» Exercise description: Rewrite the listing lines starting with the line containing "1030x681 pixels. How" and going on through the end of the listing, replacing "toolbar" with "ribbon" and changing nothing else. Leave the pictures out of your answer.

» Records supplied:
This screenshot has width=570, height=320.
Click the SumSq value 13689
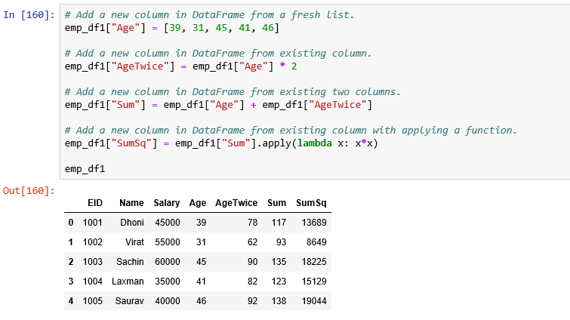(311, 223)
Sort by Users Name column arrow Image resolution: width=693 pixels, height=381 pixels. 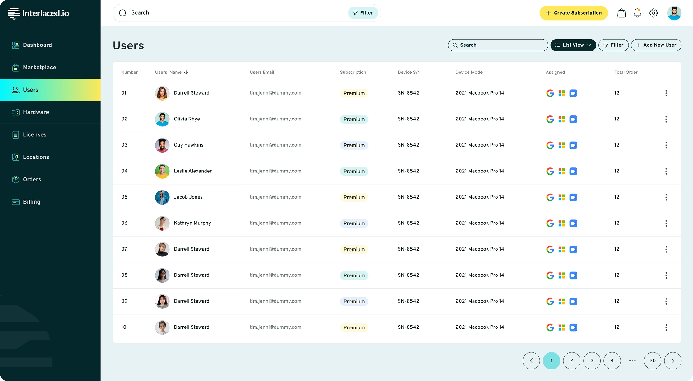tap(186, 72)
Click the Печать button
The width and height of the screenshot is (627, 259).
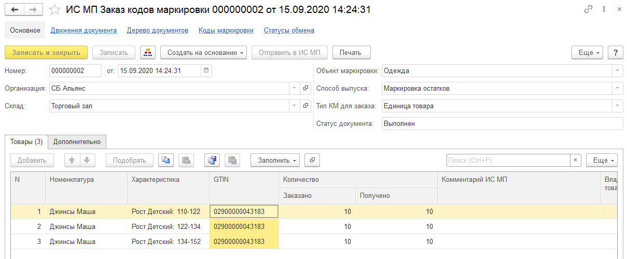pos(351,52)
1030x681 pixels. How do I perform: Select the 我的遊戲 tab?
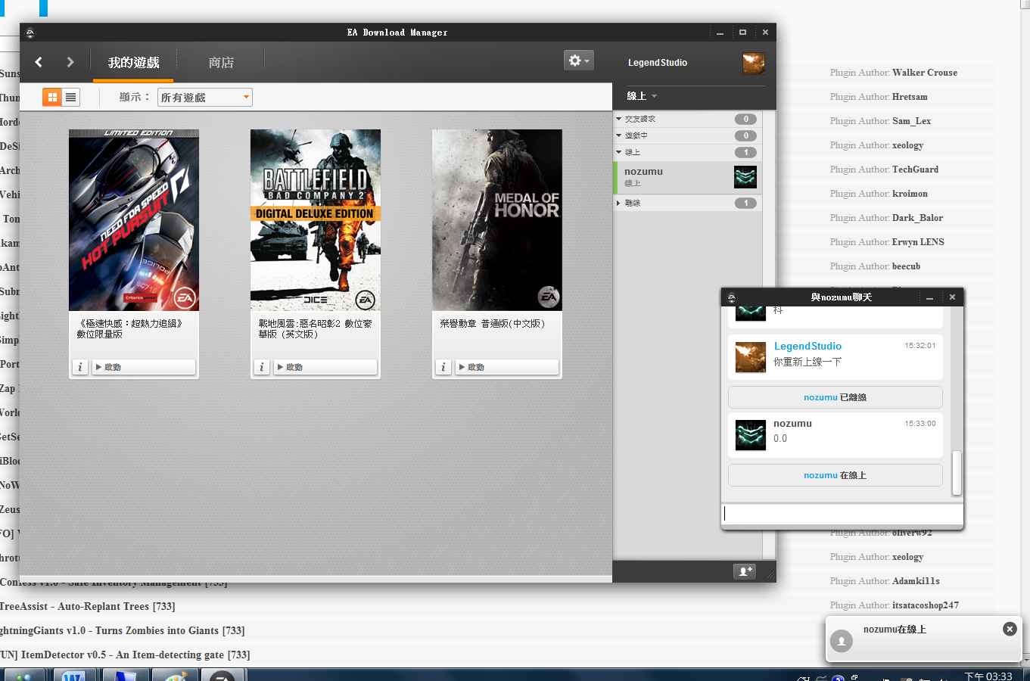[x=133, y=63]
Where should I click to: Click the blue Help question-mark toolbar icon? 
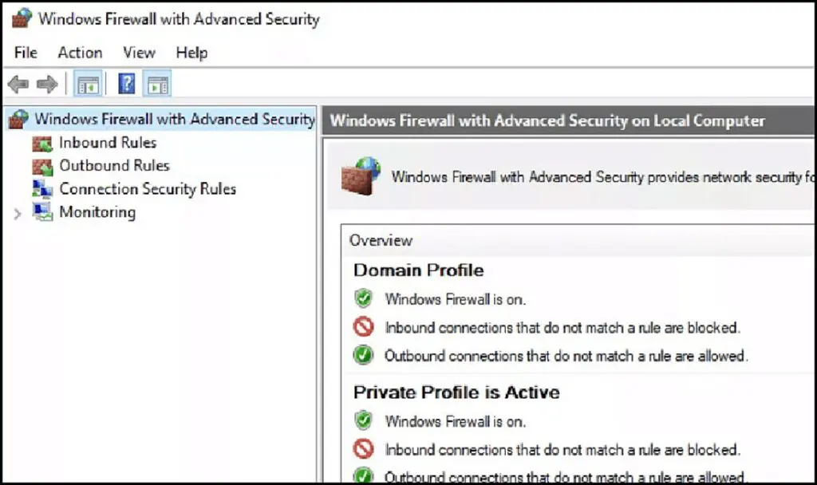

» Written response:
1030x681 pixels. How do I perform: Select the 我的遊戲 tab?
[x=133, y=63]
Where should I click to: Click the blue Help question-mark ribbon icon? 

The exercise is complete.